Charles Chaplin escribió que la vida es tan corta que sólo nos alcanza para ser amateurs.

Esta afirmación también se puede aplicar al llamado arte de vivir. Cuando ya vamos aprendiendo, la función se termina. No hay recetas mágicas, y cada persona sabe en qué consiste su particular modo de alcanzar ese arte.

Con miedo, enfado o envidia (o con dolor de muelas) difícilmente podemos tener la percepción subjetiva de estar viviendo bien. Lo mismo sucede si estamos en una playa paradisiaca tomando el sol y enfurruñados con la pareja, o pensando en el trabajo que nos espera en septiembre. El arte de vivir pasa necesariamente por observar, y cuidar, lo que pensamos y sentimos.

Los países, y sobre todo en tiempos de crisis, miden lo bien o lo mal que vivimos por la situación económica. Pero como afirma el filósofo Jordi Pigem, el producto interior bruto solo mide transacciones económicas, y sabe muy poco del auténtico bienestar de las personas.

“La codicia, la hostilidad y la ignorancia son tres venenos que han crecido en el mundo materialista, hasta encontrarlos hoy institucionalizados en nuestros sistemas económico, político, y mediático”, afirma Pigem en su libro La buena crisis (editorial Kairós).

Y afirma además que un progreso en la generosidad, la solidaridad y la sabiduría contribuirían a pasar de una sociedad basada en el crecimiento económico a otra basada en el crecimiento vital.

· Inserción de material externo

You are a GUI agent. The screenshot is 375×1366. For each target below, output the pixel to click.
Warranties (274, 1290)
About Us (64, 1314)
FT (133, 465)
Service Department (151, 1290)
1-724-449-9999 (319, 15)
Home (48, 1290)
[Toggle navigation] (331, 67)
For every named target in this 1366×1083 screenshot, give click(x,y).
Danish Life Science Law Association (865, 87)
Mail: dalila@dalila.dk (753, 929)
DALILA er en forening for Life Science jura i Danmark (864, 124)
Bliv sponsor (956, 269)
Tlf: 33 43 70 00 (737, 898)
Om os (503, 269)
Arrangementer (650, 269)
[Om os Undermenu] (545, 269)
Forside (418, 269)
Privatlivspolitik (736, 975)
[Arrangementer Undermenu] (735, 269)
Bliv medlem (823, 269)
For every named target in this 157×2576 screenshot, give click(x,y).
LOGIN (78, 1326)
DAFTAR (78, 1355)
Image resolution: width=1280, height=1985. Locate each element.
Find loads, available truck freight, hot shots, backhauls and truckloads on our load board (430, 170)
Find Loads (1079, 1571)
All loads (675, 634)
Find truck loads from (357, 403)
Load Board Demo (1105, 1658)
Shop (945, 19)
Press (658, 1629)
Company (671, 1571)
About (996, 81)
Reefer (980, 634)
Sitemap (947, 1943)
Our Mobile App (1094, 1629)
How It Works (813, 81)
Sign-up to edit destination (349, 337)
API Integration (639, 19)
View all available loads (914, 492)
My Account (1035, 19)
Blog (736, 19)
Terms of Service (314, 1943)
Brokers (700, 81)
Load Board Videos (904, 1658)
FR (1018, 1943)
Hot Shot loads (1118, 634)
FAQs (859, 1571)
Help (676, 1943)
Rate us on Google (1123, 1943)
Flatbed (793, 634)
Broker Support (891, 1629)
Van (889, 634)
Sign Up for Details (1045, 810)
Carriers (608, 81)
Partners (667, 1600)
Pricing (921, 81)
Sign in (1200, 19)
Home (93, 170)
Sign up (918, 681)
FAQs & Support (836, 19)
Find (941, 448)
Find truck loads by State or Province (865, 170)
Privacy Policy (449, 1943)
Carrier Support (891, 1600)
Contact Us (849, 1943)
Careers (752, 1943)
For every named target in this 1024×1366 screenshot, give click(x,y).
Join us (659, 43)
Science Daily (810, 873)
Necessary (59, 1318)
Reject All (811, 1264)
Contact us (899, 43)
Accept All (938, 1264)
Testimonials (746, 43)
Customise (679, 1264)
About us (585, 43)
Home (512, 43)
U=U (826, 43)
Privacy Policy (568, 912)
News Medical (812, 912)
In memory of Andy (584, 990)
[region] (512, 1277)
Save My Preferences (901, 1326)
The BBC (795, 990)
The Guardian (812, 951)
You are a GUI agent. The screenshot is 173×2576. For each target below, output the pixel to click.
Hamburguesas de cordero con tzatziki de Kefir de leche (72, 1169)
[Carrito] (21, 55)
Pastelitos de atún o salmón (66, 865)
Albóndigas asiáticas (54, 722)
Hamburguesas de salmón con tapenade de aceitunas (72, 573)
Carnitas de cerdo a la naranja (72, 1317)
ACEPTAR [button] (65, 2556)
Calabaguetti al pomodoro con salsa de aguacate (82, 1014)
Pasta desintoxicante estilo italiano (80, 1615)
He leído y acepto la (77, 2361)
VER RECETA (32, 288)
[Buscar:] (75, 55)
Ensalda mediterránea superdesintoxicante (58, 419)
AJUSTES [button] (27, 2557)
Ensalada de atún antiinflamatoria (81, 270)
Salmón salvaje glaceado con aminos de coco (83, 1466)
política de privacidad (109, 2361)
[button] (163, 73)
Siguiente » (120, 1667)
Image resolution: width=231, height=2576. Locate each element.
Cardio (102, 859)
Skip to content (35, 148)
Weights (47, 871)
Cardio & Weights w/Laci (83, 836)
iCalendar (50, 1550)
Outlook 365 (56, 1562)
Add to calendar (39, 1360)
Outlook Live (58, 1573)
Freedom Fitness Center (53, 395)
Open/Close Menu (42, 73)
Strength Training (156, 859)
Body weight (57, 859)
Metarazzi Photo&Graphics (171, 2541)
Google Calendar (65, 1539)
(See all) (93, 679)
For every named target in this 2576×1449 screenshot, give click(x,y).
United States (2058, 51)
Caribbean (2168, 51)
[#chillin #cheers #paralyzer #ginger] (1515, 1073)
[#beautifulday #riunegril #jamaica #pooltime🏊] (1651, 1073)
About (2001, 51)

La alternativa más interesante al PIB no ha surgido de los ordenadores de una institución académica, sino de los tranquilos valles de Bután, un enclave budista en el corazón del Himalaya.

En este reino se creó la felicidad interior bruta (FIB), que combina siete ámbitos de bienestar: físico, mental, ambiental, laboral, económico, político y social. Su promotor fue el monarca Jigme Singye Wangchuck -que desde el día de su coronación en 1974- está apostando por el desarrollo socioeconómico sostenible y equitativo, la preservación y promoción de la cultura, la conservación del medio ambiente y el buen gobierno como pilares de la felicidad nacional.

Ser feliz es desear menos

Según la Organización Mundial de la Salud, en 2020 la depresión será la segunda enfermedad más extendida, superada sólo por enfermedades cardiovasculares.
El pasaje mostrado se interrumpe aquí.